The last half-minute was the worst.
With 32 second left, the Cavs were in a position unimaginable at a few minutes earlier— they were leading by six points. With 4:39 to go, they had been trailing by 13, 80-67.
In an ensuing 24-point blitz, James scored 18. His last field goal was a ridiculous 26-foot fade-away for three. Two more free throws by him made it 91-85 with 0:32 on the clock.
That should have been enough to ensure the win and enshrine this near single-handed comeback in The Legend of LeBron.
Wasn’t his fault.
Down six with less than half a minute to play, the Jazz turned to fouling intentionally.
Cavs Coach Mike Brown opted to have James handle inbounding. Anthony Parker and Zydrunas Ilgauskas made the catches and absorbed the fouls.
Parker shot six free throws in those final 32 seconds. He made his first pair but hit just one of two in each of his next two trips to the line.
Ilgauskas, a 76 percent free-throw shooter, went to the line to shoot two with 5.6 seconds to play and the Cavs up by one.
By making both he could have assured his team of no worse than overtime.
He missed the first and made the second. That set up Gaines’s hoist at the horn.
As he watched Parker and Z miss their free throws in the clutch, James had to be thinking, "I would have made them." Which is far from certain. But he also had to be thinking his teammates should have made them.
Something else James may be reflecting on today is his coach’s end-of-game defensive strategy.
After going up six with 32 seconds to play, the Cavs promptly allowed guard Ronnie Price to take an uncontested three. He hit it, which cut the seemingly safe lead in half.
Brown should have had his players body-up on anyone behind the three-point line and force them to drive inside the arc and take a two-pointer—even if that meant giving them wide-open looks or layups
The reason? It would have been much more difficult for the Jazz to to get two-pointers on three straight possessions all within 30 seconds than to get two 3's, which is what they did.

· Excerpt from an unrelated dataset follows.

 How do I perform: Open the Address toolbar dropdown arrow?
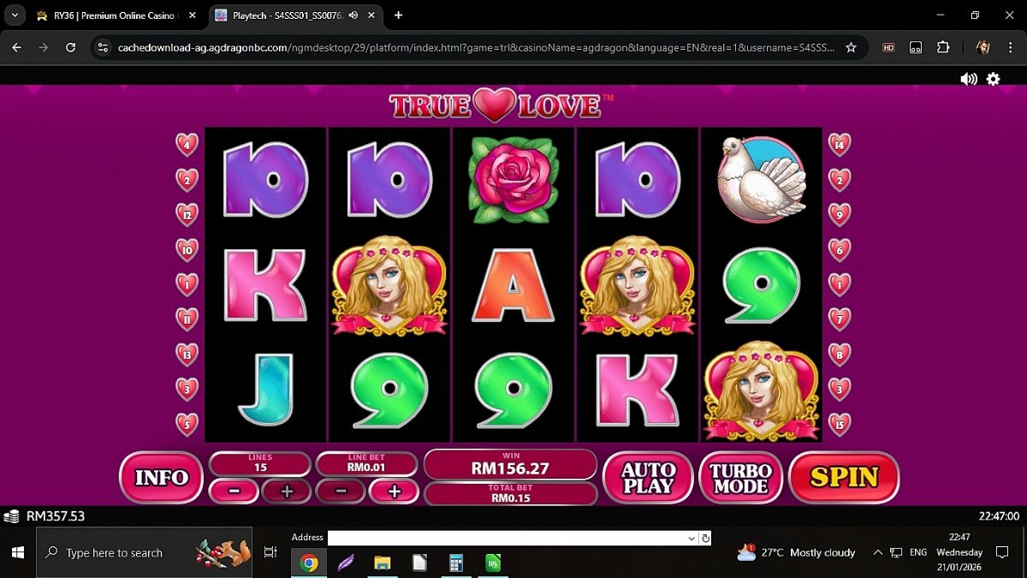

Letting Price hit that open three put them halfway there.
Cavs fans have to hope James can forget not just the regrettable end to the game but the rest of it as well. Almost his entire supporting cast let him down all night long.
Again and again, he set them up for wide-open jumpers. They missed almost all of them. Ilgauskas was 0-4 from the field, Parker 2-6. Point guard Mo Williams was 4-12. Shaquille O’Neal had four turnovers. (James had five turnovers but also five steals.)
One has to wonder how much longer James is going to feel like carrying this team. This time it required him to score 18 points in four minutes late in the fourth quarter. And even that wasn’t enough to get a win.
Assuming James' head made it onto the team plane intact, it’s up to his teammates to erase his memory of this awful loss.
How to do it:
Play better, all game long but especially in the clutch.
If you don’t, you aren’t going to win a championship this year. You aren’t going to be playing with LeBron next year.
And the Cavs won't be worth watching for many, many years.